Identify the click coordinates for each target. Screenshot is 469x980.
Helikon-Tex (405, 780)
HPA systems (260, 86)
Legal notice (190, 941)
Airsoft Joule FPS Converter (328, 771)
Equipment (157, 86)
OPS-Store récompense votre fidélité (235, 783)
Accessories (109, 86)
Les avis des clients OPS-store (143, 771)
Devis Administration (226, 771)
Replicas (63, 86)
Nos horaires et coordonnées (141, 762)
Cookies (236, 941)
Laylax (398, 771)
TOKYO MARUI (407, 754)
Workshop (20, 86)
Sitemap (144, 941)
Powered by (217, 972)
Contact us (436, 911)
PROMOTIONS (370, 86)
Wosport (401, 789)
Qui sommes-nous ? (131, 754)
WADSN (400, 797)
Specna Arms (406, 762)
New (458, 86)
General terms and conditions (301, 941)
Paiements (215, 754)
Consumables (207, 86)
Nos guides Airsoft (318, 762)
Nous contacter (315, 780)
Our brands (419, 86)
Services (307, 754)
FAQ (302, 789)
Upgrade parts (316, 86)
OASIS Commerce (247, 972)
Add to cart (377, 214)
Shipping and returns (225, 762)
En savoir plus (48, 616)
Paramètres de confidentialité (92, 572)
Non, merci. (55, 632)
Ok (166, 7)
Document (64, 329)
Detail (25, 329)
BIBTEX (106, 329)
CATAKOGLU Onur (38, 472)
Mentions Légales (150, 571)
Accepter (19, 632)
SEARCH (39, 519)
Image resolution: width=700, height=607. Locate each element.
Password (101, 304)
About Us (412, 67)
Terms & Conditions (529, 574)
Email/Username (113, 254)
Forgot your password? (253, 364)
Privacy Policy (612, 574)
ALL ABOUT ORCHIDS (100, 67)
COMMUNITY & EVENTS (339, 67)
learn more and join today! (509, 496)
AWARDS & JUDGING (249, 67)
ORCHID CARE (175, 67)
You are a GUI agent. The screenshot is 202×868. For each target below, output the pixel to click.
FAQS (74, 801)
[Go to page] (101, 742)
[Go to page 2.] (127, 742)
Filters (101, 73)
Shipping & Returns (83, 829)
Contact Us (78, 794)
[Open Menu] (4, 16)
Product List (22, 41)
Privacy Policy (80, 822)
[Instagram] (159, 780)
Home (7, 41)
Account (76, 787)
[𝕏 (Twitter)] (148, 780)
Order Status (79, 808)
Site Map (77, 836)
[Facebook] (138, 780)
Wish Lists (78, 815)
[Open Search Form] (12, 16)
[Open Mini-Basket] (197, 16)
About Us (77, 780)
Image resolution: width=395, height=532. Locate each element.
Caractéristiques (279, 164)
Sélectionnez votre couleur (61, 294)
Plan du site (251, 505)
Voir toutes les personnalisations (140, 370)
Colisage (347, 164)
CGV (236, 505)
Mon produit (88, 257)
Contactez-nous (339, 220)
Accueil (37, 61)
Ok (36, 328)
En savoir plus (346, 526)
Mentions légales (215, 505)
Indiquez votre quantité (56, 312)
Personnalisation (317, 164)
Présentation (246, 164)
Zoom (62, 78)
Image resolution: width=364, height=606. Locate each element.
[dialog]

*****

Convert the listing above into a Markdown table with the columns "No." and "Line". Give each nonblank line its own row with its number, and leave out blank lines.

| No. | Line |
|---|---|
| 1 | Identify the click coordinates for each target. Screenshot is 469x980. |
| 2 | Helikon-Tex (405, 780) |
| 3 | HPA systems (260, 86) |
| 4 | Legal notice (190, 941) |
| 5 | Airsoft Joule FPS Converter (328, 771) |
| 6 | Equipment (157, 86) |
| 7 | OPS-Store récompense votre fidélité (235, 783) |
| 8 | Accessories (109, 86) |
| 9 | Les avis des clients OPS-store (143, 771) |
| 10 | Devis Administration (226, 771) |
| 11 | Replicas (63, 86) |
| 12 | Nos horaires et coordonnées (141, 762) |
| 13 | Cookies (236, 941) |
| 14 | Laylax (398, 771) |
| 15 | TOKYO MARUI (407, 754) |
| 16 | Workshop (20, 86) |
| 17 | Sitemap (144, 941) |
| 18 | Powered by (217, 972) |
| 19 | Contact us (436, 911) |
| 20 | PROMOTIONS (370, 86) |
| 21 | Wosport (401, 789) |
| 22 | Qui sommes-nous ? (131, 754) |
| 23 | WADSN (400, 797) |
| 24 | Specna Arms (406, 762) |
| 25 | New (458, 86) |
| 26 | General terms and conditions (301, 941) |
| 27 | Paiements (215, 754) |
| 28 | Consumables (207, 86) |
| 29 | Nos guides Airsoft (318, 762) |
| 30 | Nous contacter (315, 780) |
| 31 | Our brands (419, 86) |
| 32 | Services (307, 754) |
| 33 | FAQ (302, 789) |
| 34 | Upgrade parts (316, 86) |
| 35 | OASIS Commerce (247, 972) |
| 36 | Add to cart (377, 214) |
| 37 | Shipping and returns (225, 762) |
| 38 | En savoir plus (48, 616) |
| 39 | Paramètres de confidentialité (92, 572) |
| 40 | Non, merci. (55, 632) |
| 41 | Ok (166, 7) |
| 42 | Document (64, 329) |
| 43 | Detail (25, 329) |
| 44 | BIBTEX (106, 329) |
| 45 | CATAKOGLU Onur (38, 472) |
| 46 | Mentions Légales (150, 571) |
| 47 | Accepter (19, 632) |
| 48 | SEARCH (39, 519) |
| 49 | Image resolution: width=700, height=607. Locate each element. |
| 50 | Password (101, 304) |
| 51 | About Us (412, 67) |
| 52 | Terms & Conditions (529, 574) |
| 53 | Email/Username (113, 254) |
| 54 | Forgot your password? (253, 364) |
| 55 | Privacy Policy (612, 574) |
| 56 | ALL ABOUT ORCHIDS (100, 67) |
| 57 | COMMUNITY & EVENTS (339, 67) |
| 58 | learn more and join today! (509, 496) |
| 59 | AWARDS & JUDGING (249, 67) |
| 60 | ORCHID CARE (175, 67) |
| 61 | You are a GUI agent. The screenshot is 202×868. For each target below, output the pixel to click. |
| 62 | FAQS (74, 801) |
| 63 | [Go to page] (101, 742) |
| 64 | [Go to page 2.] (127, 742) |
| 65 | Filters (101, 73) |
| 66 | Shipping & Returns (83, 829) |
| 67 | Contact Us (78, 794) |
| 68 | [Open Menu] (4, 16) |
| 69 | Product List (22, 41) |
| 70 | Privacy Policy (80, 822) |
| 71 | [Instagram] (159, 780) |
| 72 | Home (7, 41) |
| 73 | Account (76, 787) |
| 74 | [𝕏 (Twitter)] (148, 780) |
| 75 | Order Status (79, 808) |
| 76 | Site Map (77, 836) |
| 77 | [Facebook] (138, 780) |
| 78 | Wish Lists (78, 815) |
| 79 | [Open Search Form] (12, 16) |
| 80 | [Open Mini-Basket] (197, 16) |
| 81 | About Us (77, 780) |
| 82 | Image resolution: width=395, height=532. Locate each element. |
| 83 | Caractéristiques (279, 164) |
| 84 | Sélectionnez votre couleur (61, 294) |
| 85 | Plan du site (251, 505) |
| 86 | Voir toutes les personnalisations (140, 370) |
| 87 | Colisage (347, 164) |
| 88 | CGV (236, 505) |
| 89 | Mon produit (88, 257) |
| 90 | Contactez-nous (339, 220) |
| 91 | Accueil (37, 61) |
| 92 | Ok (36, 328) |
| 93 | En savoir plus (346, 526) |
| 94 | Mentions légales (215, 505) |
| 95 | Indiquez votre quantité (56, 312) |
| 96 | Personnalisation (317, 164) |
| 97 | Présentation (246, 164) |
| 98 | Zoom (62, 78) |
| 99 | Image resolution: width=364, height=606. Locate each element. |
| 100 | [dialog] |